## [Work to complete]
Each record needs to be transcribed word for word, though without its pictures.

Collected data:
_ _ _
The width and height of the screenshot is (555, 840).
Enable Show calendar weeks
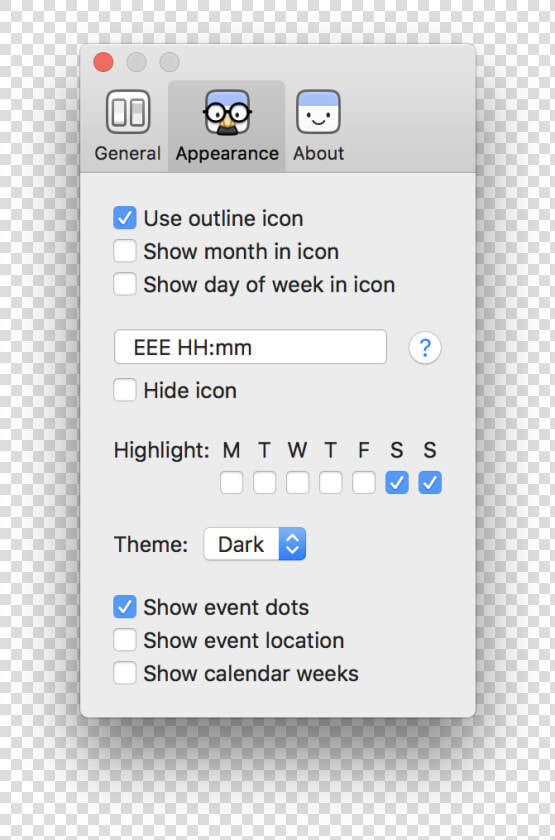(x=125, y=673)
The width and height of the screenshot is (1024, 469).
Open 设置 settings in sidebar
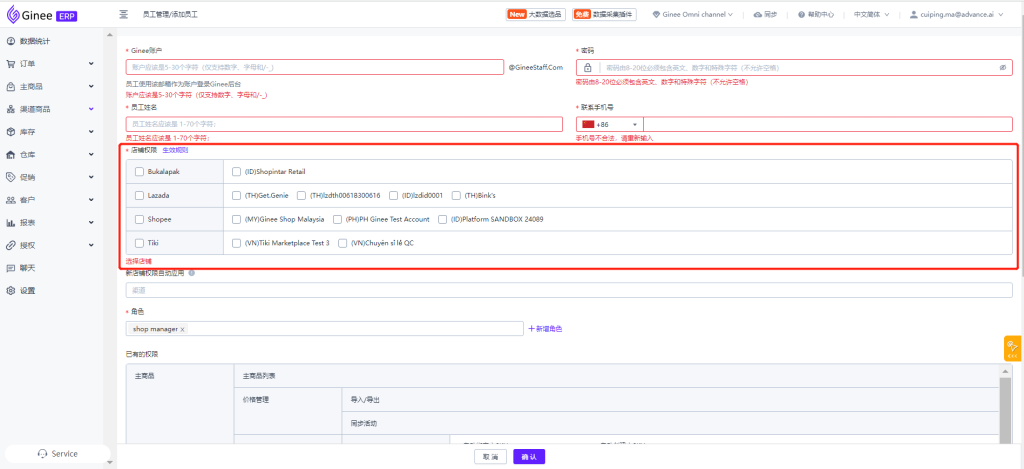(28, 291)
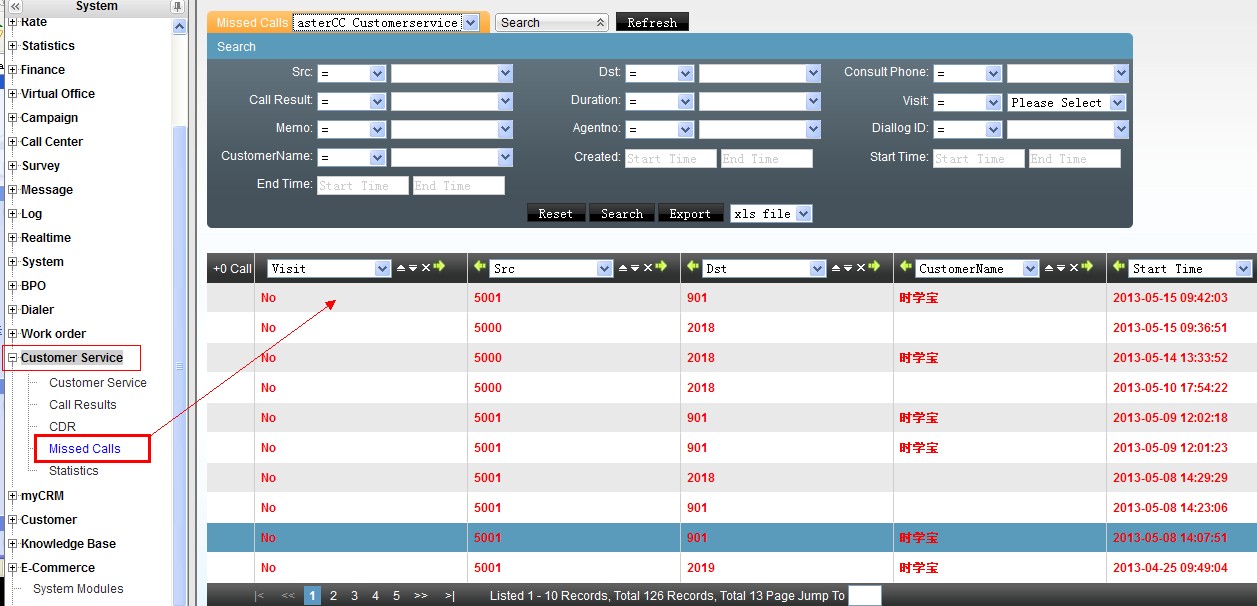Click the pin icon in System panel header
Screen dimensions: 1257x606
[177, 6]
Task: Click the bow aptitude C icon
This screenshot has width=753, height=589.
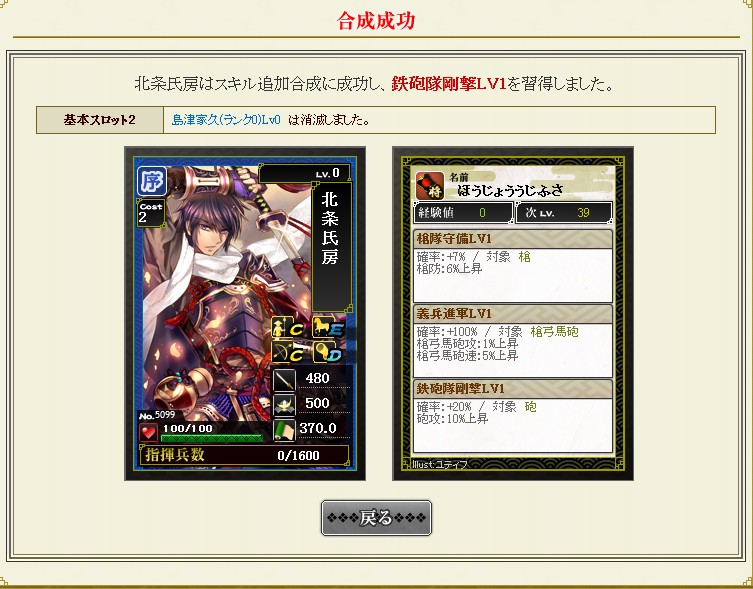Action: 288,353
_ _ _
## [Solution below]
The width and height of the screenshot is (555, 840).
Enable Show calendar weeks
(x=125, y=673)
The width and height of the screenshot is (1024, 469).
Open 设置 settings in sidebar
(28, 291)
Click the pin icon in System panel header
Screen dimensions: 1257x606
[177, 6]
Task: Click the bow aptitude C icon
This screenshot has width=753, height=589.
Action: 288,353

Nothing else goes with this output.